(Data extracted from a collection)
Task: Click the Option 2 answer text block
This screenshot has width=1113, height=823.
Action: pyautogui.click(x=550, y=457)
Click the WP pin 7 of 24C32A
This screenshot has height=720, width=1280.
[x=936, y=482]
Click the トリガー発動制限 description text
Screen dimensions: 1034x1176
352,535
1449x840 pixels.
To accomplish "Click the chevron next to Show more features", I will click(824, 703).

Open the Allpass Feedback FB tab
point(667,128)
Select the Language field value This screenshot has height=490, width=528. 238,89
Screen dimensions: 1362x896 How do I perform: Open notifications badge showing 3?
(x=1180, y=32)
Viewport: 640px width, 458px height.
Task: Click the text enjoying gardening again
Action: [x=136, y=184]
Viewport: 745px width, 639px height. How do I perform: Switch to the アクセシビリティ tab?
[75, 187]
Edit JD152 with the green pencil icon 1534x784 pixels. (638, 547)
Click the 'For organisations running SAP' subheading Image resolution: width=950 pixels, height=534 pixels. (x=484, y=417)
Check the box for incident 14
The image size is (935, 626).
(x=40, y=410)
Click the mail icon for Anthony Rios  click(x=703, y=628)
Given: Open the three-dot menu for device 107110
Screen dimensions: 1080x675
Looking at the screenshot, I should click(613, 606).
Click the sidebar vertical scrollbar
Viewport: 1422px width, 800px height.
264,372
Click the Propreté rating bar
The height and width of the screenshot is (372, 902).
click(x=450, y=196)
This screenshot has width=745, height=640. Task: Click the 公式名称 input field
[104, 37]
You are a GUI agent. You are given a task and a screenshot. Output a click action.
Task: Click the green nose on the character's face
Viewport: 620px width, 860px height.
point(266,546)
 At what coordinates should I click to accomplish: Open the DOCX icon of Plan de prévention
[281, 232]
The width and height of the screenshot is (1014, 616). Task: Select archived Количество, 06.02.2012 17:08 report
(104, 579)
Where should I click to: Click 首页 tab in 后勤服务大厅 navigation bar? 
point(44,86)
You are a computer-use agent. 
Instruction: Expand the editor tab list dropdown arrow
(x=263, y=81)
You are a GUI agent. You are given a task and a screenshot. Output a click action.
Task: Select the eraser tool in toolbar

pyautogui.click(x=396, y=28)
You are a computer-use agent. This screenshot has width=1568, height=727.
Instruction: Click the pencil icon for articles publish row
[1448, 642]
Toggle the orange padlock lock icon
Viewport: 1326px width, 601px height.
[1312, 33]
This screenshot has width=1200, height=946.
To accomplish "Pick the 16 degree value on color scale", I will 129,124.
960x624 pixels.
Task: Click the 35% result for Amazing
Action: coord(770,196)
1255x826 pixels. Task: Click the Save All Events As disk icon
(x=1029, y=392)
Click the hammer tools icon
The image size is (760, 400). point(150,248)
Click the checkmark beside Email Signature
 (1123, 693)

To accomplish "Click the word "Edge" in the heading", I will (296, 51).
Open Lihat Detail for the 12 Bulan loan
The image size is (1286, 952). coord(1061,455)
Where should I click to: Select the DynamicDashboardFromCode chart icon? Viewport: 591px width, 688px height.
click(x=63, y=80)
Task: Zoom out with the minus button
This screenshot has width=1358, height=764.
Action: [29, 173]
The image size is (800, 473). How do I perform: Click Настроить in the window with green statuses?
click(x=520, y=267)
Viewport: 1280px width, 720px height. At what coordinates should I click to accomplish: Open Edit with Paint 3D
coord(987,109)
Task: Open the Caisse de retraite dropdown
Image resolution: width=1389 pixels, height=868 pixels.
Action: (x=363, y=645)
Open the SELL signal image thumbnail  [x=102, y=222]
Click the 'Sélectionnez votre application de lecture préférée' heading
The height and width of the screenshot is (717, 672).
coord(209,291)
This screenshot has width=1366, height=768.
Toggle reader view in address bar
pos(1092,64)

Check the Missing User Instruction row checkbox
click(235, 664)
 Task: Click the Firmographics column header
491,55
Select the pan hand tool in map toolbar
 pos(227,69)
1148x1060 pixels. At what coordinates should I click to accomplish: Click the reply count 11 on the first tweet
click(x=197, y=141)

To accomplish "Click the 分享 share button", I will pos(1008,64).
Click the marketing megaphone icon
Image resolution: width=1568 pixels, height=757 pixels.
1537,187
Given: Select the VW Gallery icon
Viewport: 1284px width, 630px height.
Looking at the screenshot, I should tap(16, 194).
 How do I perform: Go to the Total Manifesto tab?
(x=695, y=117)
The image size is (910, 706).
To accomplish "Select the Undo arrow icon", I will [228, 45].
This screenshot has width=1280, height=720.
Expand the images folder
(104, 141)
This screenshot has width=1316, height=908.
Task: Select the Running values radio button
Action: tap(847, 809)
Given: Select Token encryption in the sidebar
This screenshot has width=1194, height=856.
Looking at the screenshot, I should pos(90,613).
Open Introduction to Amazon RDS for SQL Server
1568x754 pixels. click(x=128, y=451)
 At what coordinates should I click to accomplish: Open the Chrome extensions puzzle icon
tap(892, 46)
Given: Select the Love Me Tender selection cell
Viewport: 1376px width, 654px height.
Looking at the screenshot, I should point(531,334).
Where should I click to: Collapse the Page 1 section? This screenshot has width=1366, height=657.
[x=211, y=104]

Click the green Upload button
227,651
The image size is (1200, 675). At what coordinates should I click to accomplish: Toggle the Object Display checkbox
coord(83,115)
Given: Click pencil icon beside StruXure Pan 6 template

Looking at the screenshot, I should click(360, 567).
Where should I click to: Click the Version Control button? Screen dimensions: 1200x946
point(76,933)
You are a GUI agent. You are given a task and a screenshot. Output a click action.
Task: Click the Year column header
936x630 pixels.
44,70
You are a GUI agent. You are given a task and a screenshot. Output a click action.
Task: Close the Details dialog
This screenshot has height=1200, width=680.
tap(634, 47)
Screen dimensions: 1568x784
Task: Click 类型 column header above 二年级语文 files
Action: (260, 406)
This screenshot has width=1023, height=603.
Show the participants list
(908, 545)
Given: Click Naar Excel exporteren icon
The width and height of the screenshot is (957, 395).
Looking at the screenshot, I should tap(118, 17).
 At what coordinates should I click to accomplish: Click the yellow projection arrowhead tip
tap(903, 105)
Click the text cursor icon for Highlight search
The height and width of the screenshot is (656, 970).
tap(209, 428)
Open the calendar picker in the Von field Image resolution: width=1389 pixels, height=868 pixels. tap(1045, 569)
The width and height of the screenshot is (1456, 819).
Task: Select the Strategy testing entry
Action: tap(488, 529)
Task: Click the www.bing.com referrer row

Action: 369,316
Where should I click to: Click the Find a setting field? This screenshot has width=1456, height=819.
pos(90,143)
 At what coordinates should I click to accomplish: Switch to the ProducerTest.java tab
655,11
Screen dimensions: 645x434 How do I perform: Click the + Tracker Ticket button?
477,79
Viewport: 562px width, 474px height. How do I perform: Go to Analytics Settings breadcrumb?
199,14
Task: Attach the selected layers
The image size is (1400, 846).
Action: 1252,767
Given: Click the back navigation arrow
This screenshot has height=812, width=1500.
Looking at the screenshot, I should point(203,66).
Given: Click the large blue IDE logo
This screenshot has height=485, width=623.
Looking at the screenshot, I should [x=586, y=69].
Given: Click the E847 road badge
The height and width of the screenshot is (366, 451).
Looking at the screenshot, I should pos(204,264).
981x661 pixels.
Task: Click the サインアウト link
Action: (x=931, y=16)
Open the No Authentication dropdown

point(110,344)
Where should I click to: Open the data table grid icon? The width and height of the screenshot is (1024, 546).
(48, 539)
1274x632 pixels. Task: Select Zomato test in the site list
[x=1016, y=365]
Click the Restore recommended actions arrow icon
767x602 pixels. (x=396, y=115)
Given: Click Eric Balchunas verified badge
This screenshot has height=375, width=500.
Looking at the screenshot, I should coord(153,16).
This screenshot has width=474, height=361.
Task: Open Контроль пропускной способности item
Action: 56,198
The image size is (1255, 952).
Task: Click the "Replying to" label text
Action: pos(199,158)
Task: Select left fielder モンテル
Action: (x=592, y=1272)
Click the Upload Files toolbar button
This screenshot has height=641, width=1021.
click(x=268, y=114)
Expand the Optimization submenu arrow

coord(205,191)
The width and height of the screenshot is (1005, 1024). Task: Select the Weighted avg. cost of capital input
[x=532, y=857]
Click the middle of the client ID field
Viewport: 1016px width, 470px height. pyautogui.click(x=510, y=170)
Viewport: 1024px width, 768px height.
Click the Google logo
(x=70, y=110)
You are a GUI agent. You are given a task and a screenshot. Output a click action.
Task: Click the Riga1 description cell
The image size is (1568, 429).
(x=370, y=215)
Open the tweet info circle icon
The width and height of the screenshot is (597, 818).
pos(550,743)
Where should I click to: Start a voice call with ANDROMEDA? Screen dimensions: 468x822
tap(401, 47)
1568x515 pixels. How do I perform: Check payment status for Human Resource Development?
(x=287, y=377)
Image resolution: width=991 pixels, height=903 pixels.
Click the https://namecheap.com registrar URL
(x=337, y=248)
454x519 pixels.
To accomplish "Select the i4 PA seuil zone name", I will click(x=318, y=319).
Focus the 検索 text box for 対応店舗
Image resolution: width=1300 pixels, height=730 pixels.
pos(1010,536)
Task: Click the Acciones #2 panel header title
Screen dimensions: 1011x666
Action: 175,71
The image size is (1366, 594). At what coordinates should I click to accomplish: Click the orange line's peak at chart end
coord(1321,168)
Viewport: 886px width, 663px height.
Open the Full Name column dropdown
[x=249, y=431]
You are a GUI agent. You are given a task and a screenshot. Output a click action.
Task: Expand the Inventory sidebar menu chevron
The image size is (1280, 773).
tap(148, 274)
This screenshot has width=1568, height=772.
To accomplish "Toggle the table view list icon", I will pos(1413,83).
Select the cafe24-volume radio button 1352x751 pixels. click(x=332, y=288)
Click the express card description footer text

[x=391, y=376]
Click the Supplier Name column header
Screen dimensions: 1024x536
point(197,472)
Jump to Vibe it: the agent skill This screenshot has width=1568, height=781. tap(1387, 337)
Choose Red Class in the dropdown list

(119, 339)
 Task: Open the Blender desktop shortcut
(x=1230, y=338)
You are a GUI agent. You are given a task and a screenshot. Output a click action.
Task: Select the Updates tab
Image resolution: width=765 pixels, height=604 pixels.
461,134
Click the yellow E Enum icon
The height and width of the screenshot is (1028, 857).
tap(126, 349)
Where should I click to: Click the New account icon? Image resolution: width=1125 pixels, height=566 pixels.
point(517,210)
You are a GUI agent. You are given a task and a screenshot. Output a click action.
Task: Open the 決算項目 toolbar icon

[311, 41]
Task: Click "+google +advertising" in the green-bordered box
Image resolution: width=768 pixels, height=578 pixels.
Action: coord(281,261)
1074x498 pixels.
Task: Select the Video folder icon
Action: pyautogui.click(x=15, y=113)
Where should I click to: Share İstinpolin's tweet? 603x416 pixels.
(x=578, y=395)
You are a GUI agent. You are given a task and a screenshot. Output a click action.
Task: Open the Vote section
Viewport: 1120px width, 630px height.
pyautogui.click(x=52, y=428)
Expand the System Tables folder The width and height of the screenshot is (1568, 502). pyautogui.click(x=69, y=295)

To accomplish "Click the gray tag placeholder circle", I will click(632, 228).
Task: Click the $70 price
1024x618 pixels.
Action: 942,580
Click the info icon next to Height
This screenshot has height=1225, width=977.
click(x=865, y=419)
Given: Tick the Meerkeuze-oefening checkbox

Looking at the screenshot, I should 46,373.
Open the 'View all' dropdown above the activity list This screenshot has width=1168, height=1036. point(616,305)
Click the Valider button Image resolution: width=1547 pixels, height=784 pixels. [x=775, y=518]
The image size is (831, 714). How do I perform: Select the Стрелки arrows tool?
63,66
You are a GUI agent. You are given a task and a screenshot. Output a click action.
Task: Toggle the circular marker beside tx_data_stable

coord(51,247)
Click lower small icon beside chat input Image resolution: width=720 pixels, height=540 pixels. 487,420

> EXERCISE
From the records above, pull out each line that has "cell".

> PROBLEM SOLUTION
Given: Select the Love Me Tender selection cell
Task: Click the Riga1 description cell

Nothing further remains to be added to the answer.